That said, I think it would make more sense if it was being set to logging.DEBUG

Sorry yes, I mean app.run_server(). That makes perfect sense as my initial tests (which work) were called during app creation, before run_server. Thanks @nedned !

So the workaround for now is probably for me to set the log level back to DEBUG after calling run_server(). I don’t know any really sensible place to do this. I can do it in my serve_layout() function, which is run every time a new browser session is initialised - that will cause it to be called multiple times, unnecessarily, but less so than putting it in a callback. Is there any more sane place to put initialisation code that needs to go after run_server() has started?

I just had a look at the dash code and it looks like it’s setting the Dash logger to logging.INFO, and the getLogger('werkzeug') logger (which I think is the Flask logger?) to logging.ERROR. I can’t decide whether the latter is behaviour I want or not.

Should I do a tiny PR to switch the INFO behaviour?

Yeah there’s not really a good place to apply a new loglevel after run_server. A workaround could be to set dev_tools_silence_routes_logging=False in the run_server call. And if you do actually want the server routes being silenced, you could do it yourself manually:

logging.getLogger('werkzeug').setLevel(logging.ERROR)

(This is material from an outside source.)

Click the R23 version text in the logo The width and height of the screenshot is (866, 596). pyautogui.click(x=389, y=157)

My thoughts are that the app.logger shouldn’t be changed from the default DEBUG level inside of enable_dev_tools, certainly not due to the value of dev_tools_silence_routes_logging. Perhaps that line should just be removed.

Perhaps create an issue first, linking to this conversation? then if you’re up for it you could submit a PR. That way there’s a place for the discussion to happen.

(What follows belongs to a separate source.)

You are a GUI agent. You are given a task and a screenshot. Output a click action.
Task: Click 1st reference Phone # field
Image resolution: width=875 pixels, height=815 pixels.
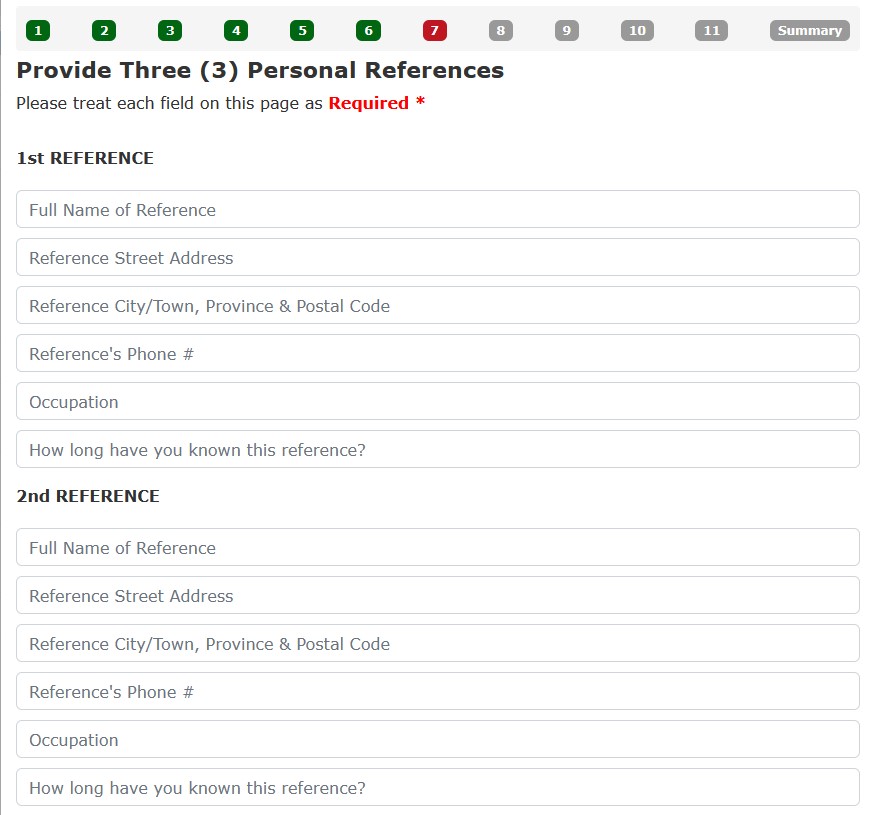(x=437, y=354)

Done, https://github.com/plotly/dash/issues/532 . Thanks @nedned !

As an aside, if I want the flask logger for any reason, does it make more sense to access logging.getLogger('werkzeug') or app.server.logger? I’m guessing that app.server.logger is not really used by anything as it would usually be the application logger, and for Dash we instead use app.logger? I’m just not sure if some layer of Flask might log to it.